Tom Clancy's op-center_ acts of war - Tom Clancy [34]
"In addition to which," McCaskey added, "except for 1967, the Syrians generally like to fight proxy wars. They gave arms to Iran to fight Iraq in 1982, let the Lebanese kill each other during fifteen years of civil war, then went in and set up a puppet regime--that sort of thing."
Herbert looked at McCaskey. "Then you agree with me?"
"No." McCaskey grinned. "You agree with me."
"So assuming Bob is right," Hood said, "why would Syrian Kurds attack Turkey? How do we know they weren't acting as agents for Damascus? They may have been sent to Turkey to pick a fight."
"The Syrian Kurds would sooner attack Damascus than Turkey," Herbert said. "They hate the current regime."

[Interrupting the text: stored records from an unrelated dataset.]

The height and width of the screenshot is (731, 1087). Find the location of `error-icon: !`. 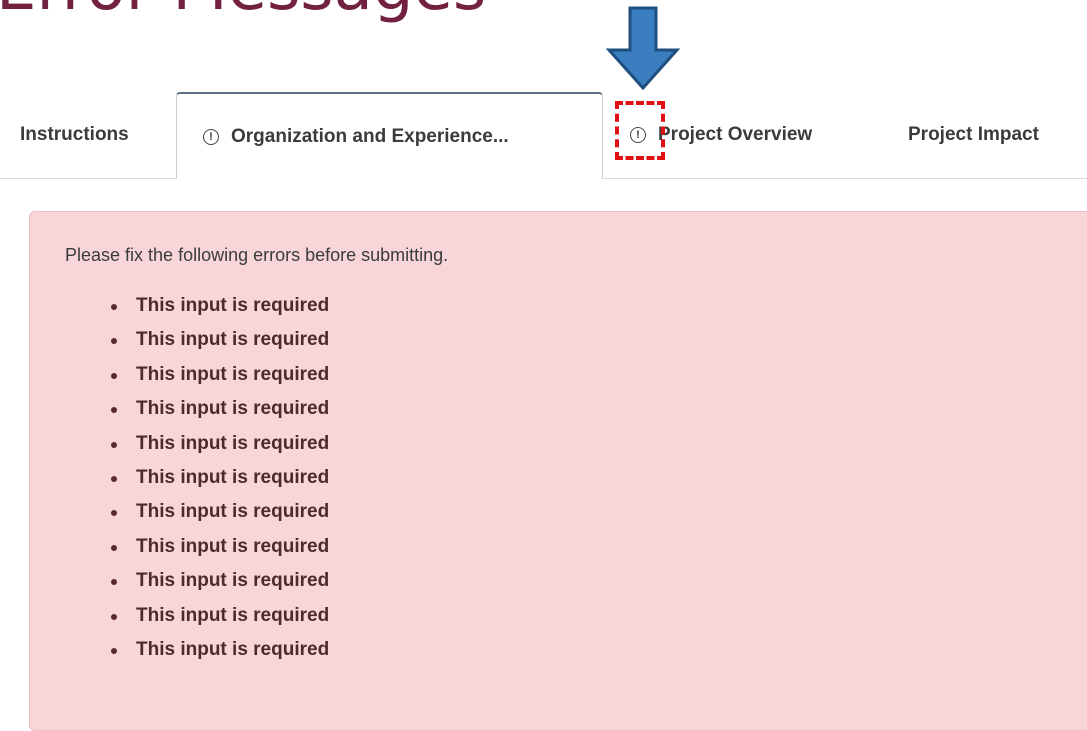

error-icon: ! is located at coordinates (211, 136). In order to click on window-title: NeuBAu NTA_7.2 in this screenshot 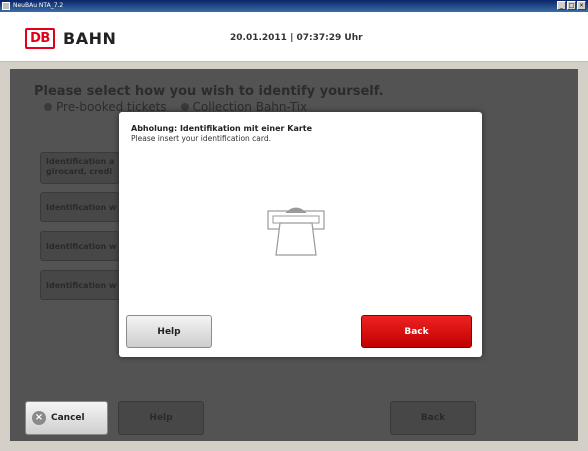, I will do `click(38, 6)`.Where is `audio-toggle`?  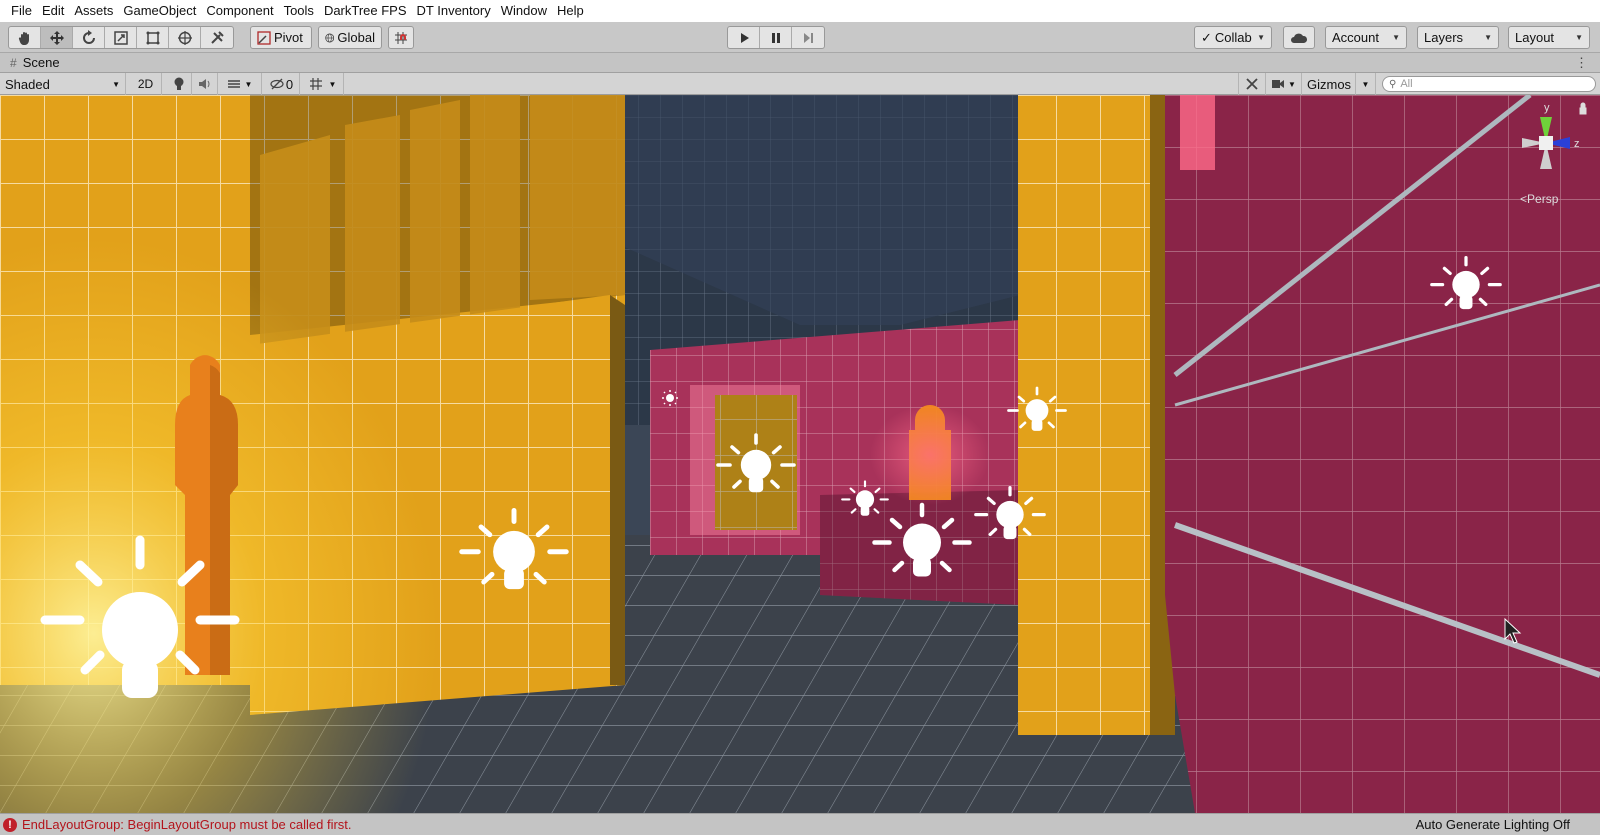 audio-toggle is located at coordinates (205, 84).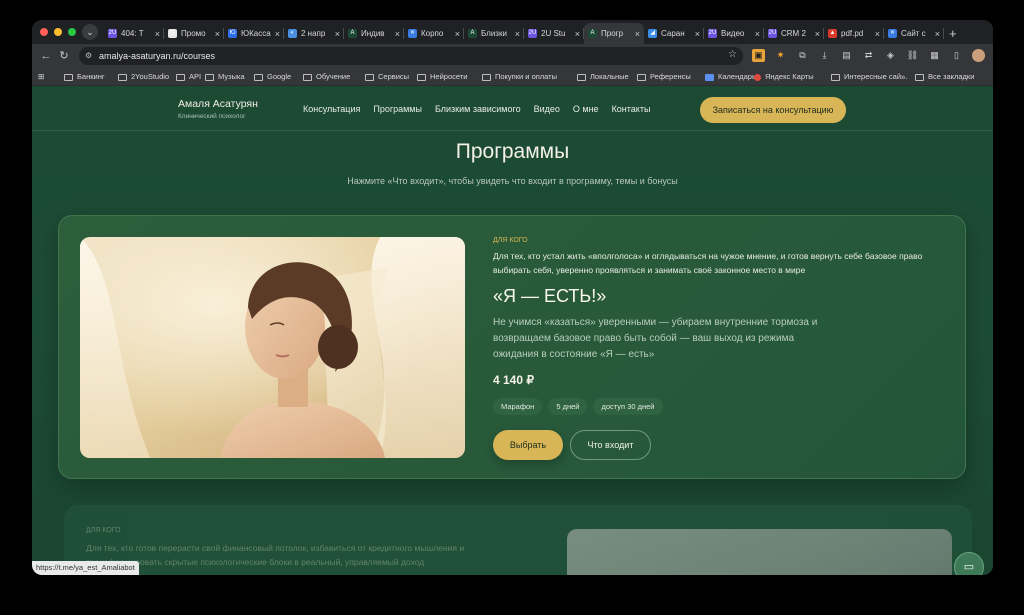 The width and height of the screenshot is (1024, 615). I want to click on close-window-button, so click(44, 32).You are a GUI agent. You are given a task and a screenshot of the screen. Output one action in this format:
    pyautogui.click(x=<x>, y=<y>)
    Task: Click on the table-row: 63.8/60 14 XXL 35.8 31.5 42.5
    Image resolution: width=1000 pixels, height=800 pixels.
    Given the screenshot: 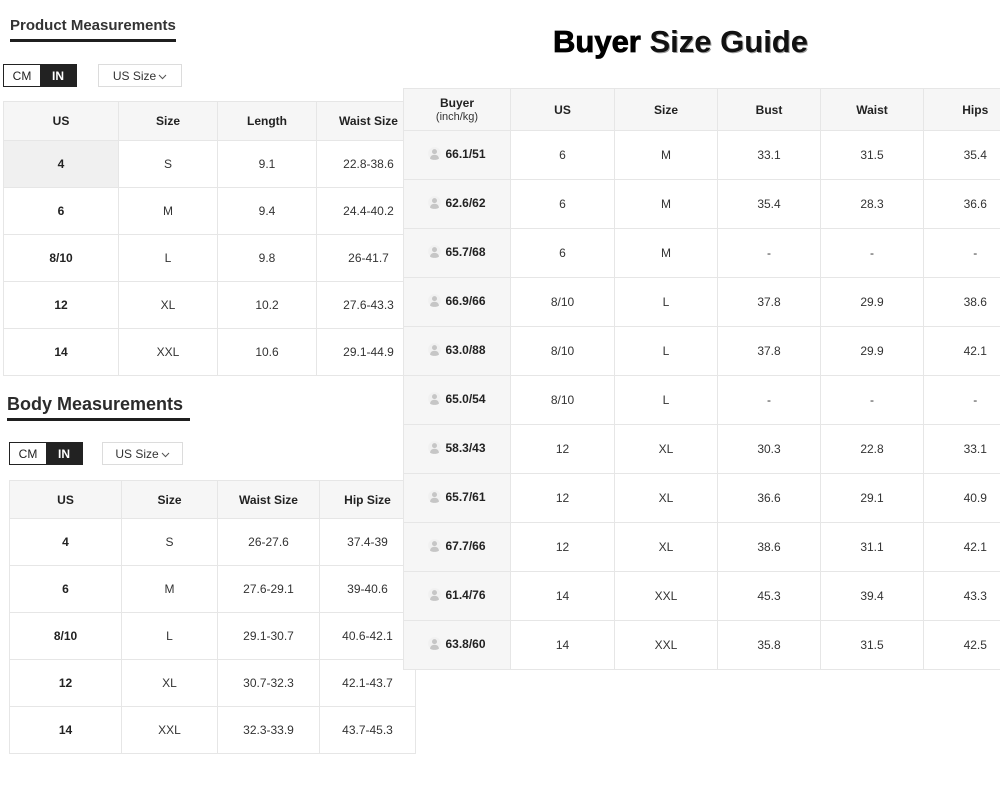 What is the action you would take?
    pyautogui.click(x=702, y=645)
    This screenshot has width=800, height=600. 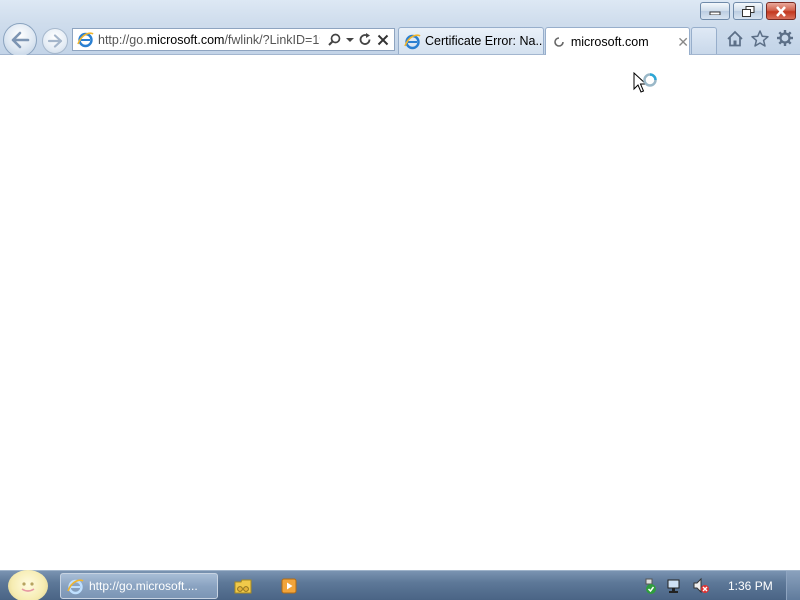 What do you see at coordinates (704, 40) in the screenshot?
I see `new-tab-button` at bounding box center [704, 40].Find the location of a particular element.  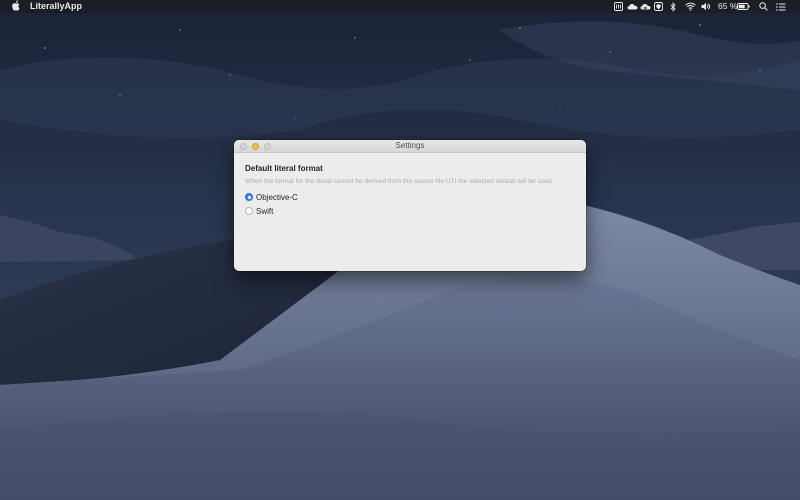

window-titlebar: Settings is located at coordinates (410, 146).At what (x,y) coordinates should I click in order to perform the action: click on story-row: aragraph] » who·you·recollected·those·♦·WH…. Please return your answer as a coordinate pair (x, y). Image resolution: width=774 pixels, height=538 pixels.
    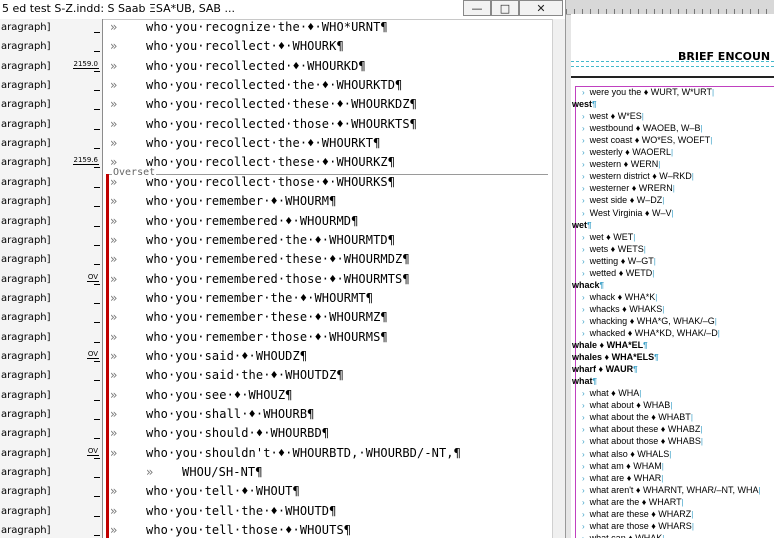
    Looking at the image, I should click on (282, 126).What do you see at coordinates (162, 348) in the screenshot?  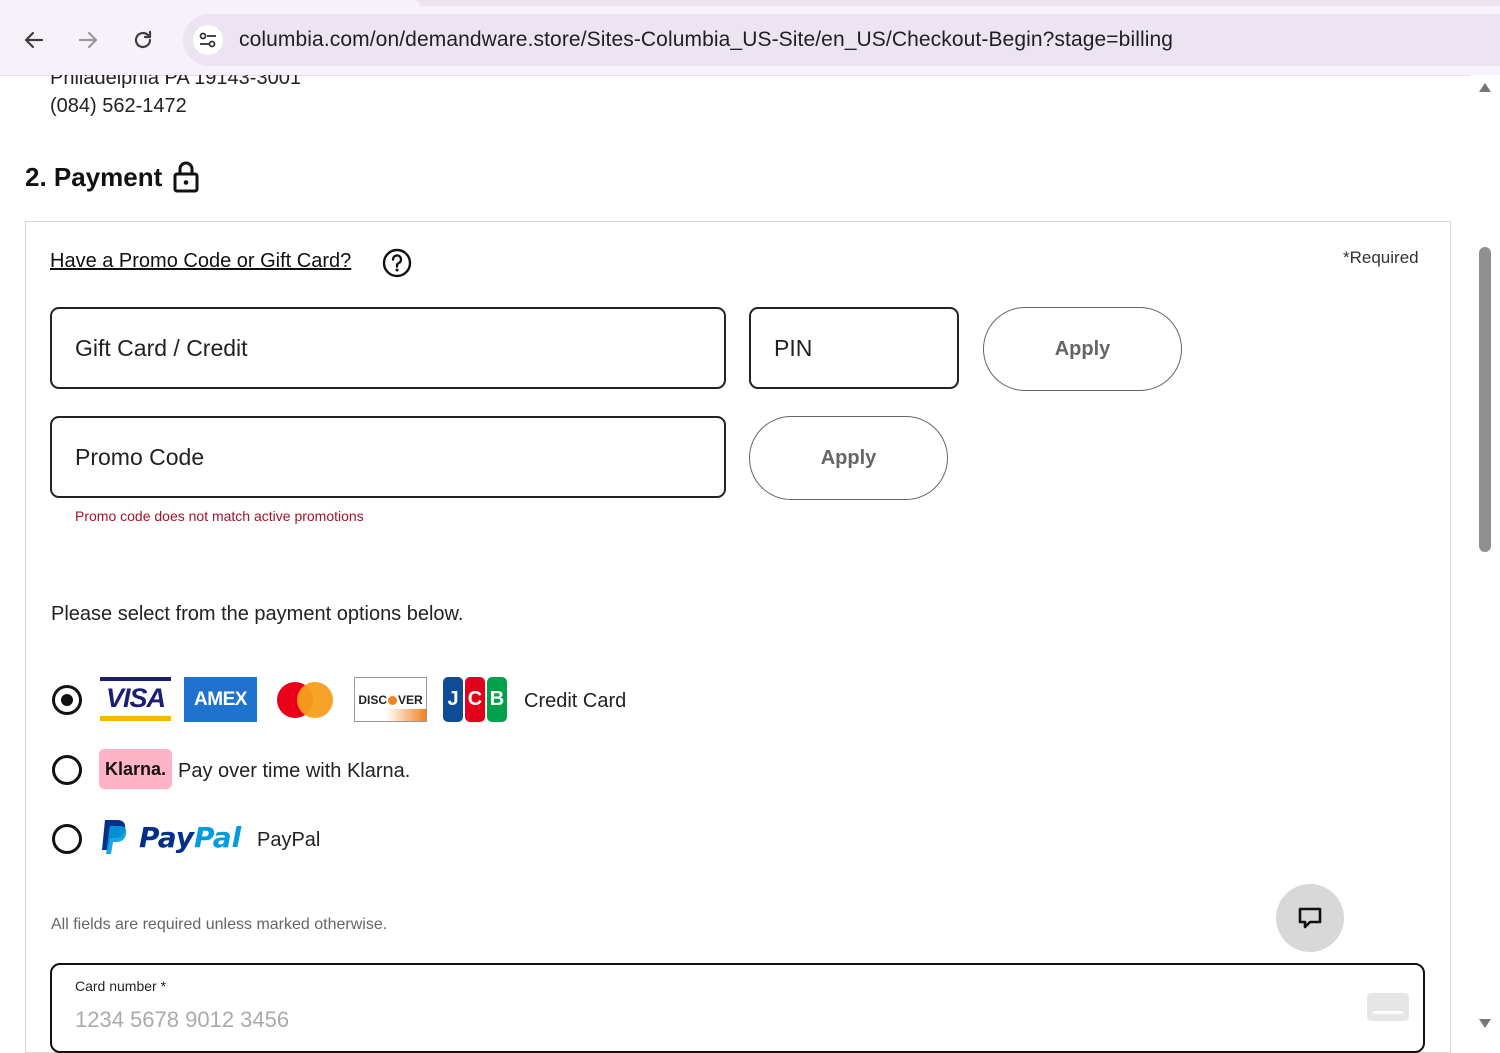 I see `gift-card-label: Gift Card / Credit` at bounding box center [162, 348].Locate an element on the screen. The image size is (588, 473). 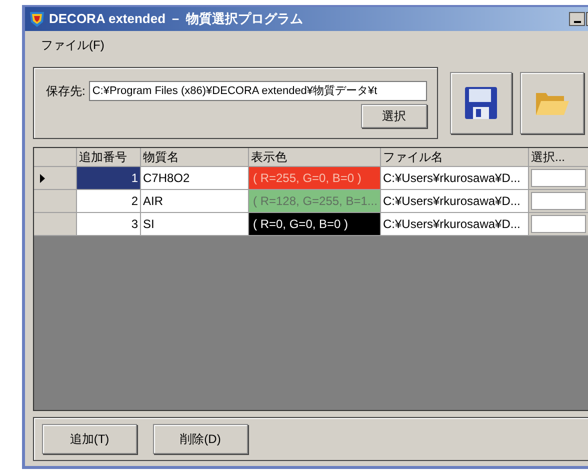
table-cell: SI is located at coordinates (195, 224).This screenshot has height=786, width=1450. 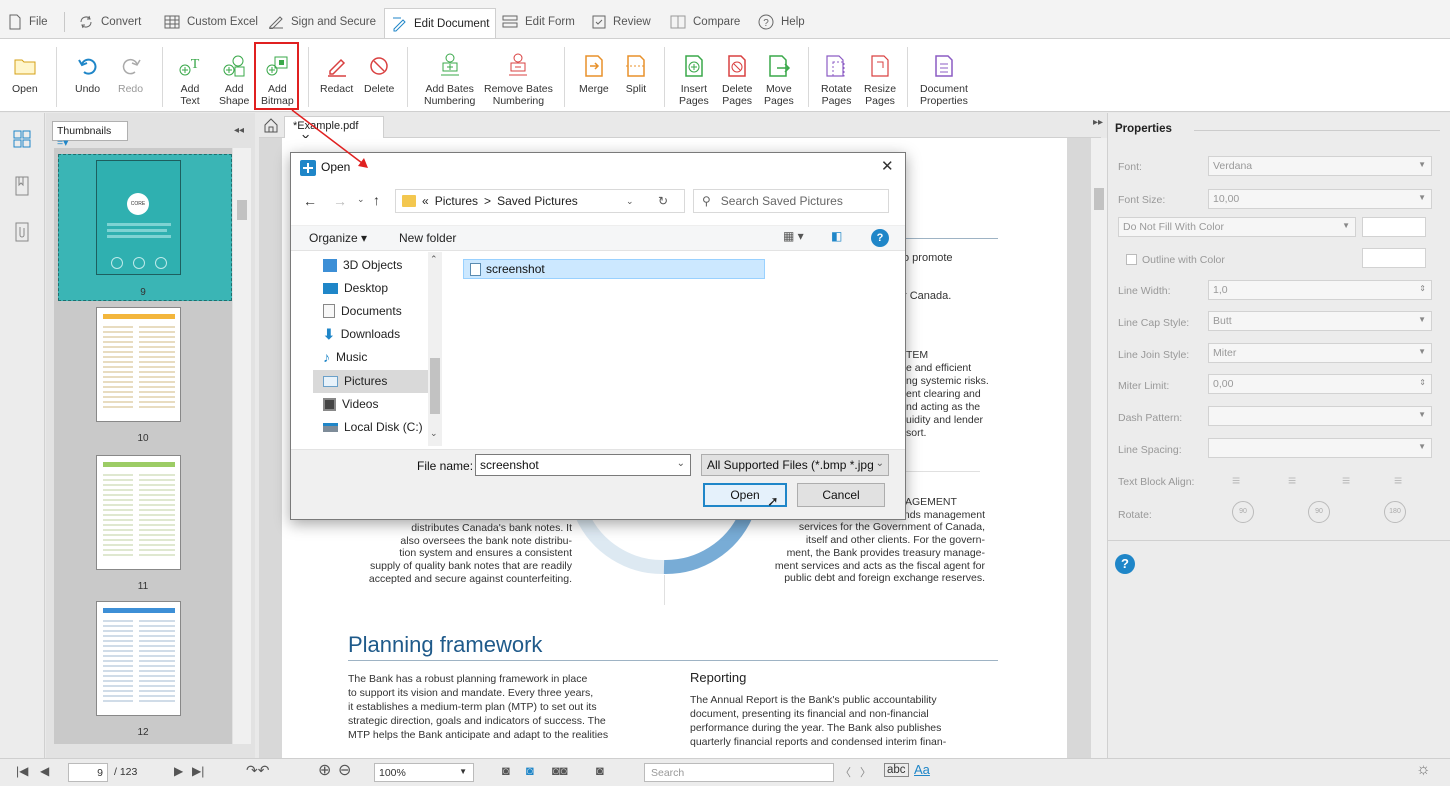 What do you see at coordinates (1320, 353) in the screenshot?
I see `line-join-select: Miter ▼` at bounding box center [1320, 353].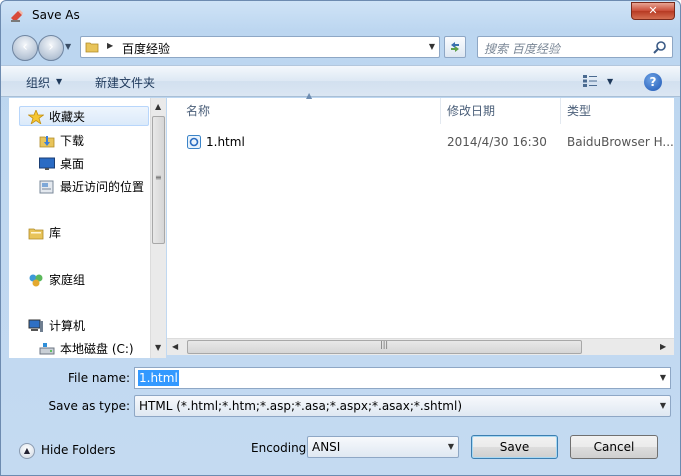 This screenshot has height=476, width=681. Describe the element at coordinates (281, 448) in the screenshot. I see `encoding-label: Encoding:` at that location.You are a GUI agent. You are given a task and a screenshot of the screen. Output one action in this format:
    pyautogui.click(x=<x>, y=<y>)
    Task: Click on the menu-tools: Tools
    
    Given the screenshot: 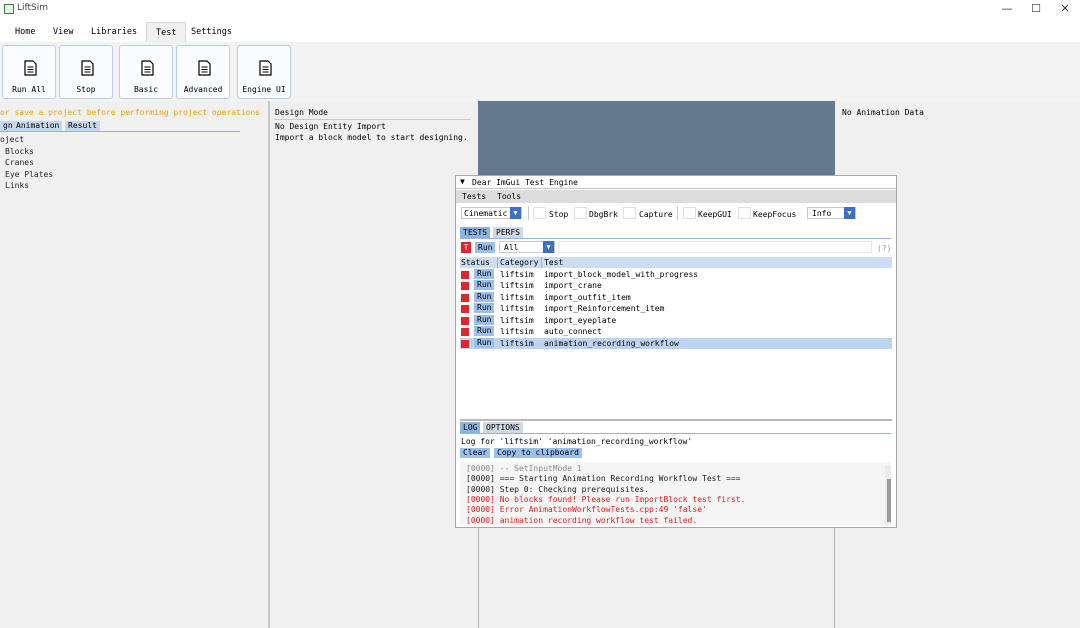 What is the action you would take?
    pyautogui.click(x=509, y=196)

"The Kurds have also become increasingly empowered by the Palestinian example," McCaskey said. "They want their own state."
"Though even getting that won't bring them peace," Herbert said. "They're Sunni Muslims and they don't want to be mixed with the Shiite Muslims and the rest of the population. That's the big war they've been fighting in Turkey, Iraq, and Syria. But put the Sunnis together in a new Kurdistan and their four branches--the Hanafites, Malikites, the Shafites, and the Hanbalites--will start tearing each other apart."
"Maybe not," McCaskey said. "The Jews have strong differences of opinion in Israel, but they coexist."
"That's because the Israelis believe more or less the same thing in terms of religion," Herbert said. "It's politics where they differ. With the Sunnis, there are some very basic, very serious religious differences."
Hood learned forward. "Would the Syrian Kurds be acting alone or with other Kurdish nationalists?"
"That's a good question," McCaskey said. "If the Kurds are behind the dam attack, it's much more ambitious than anything they've tried in the past. You know, raiding weapons depots or attacking military patrols, that sort of thing. My feeling is that for something this big they'd have needed the help of the Turkish Kurds, who've been fighting their government from strongholds in the east for the last fifteen years or so."
"And joining with them," Hood said, "what would the Syrian Kurds hope to do?"
"Destabilize, the region," Herbert replied. "If Syria and Turkey were to bash away at one another while the Syrian and Turkish Kurds unified, they could become a power in the region by default."
"Not only by default," McCaskey said. "Assume they use the distraction of war to dig in all along the Turkish and Syrian border. Infiltrate villages, cities, and mountains, set up mobile camps in the desert. They could wage an intractable guerrilla war like Afghanistan lasting for years."
"And whenever the pressure got too intense in one country," Herbert said, "the Kurds could simply slip into the other. Or else they join with the Kurds in Iraq to bring that country into the fray. Can you imagine an ongoing war involving those three nations? How long before nuclear or chemical weapons are used? How long before Syria or Iraq realizes that Israel is supplying the Kurds--"
"Which they've been doing for years," said McCaskey.
"--and starts chucking missiles at them?"
"Eventually," McCaskey said, "when there's a peace settlement, it will have to deal with the Kurdish issue in order to be effective. So the Kurds get a homeland, Turkey embraces the fundamentalists, and democracy and the United States are the big losers."
"If there's a peace settlement," Herbert said portentously. "We're talking about thousands of years of animosity being unleashed on a large scale. If that genie is ever let out of the bottle, it might be impossible to put him back in."
Hood understood. He also knew that it wasn't the responsibility of Op-Center to plan for a war in the Middle East. His job was to spot "hot situations" and manage them if they became "crises." Once they evolved from that into "policy problems," it was up to the White House to handle them. The President would let him know what help was needed and where. The question was, what could be done to manage this developing crisis?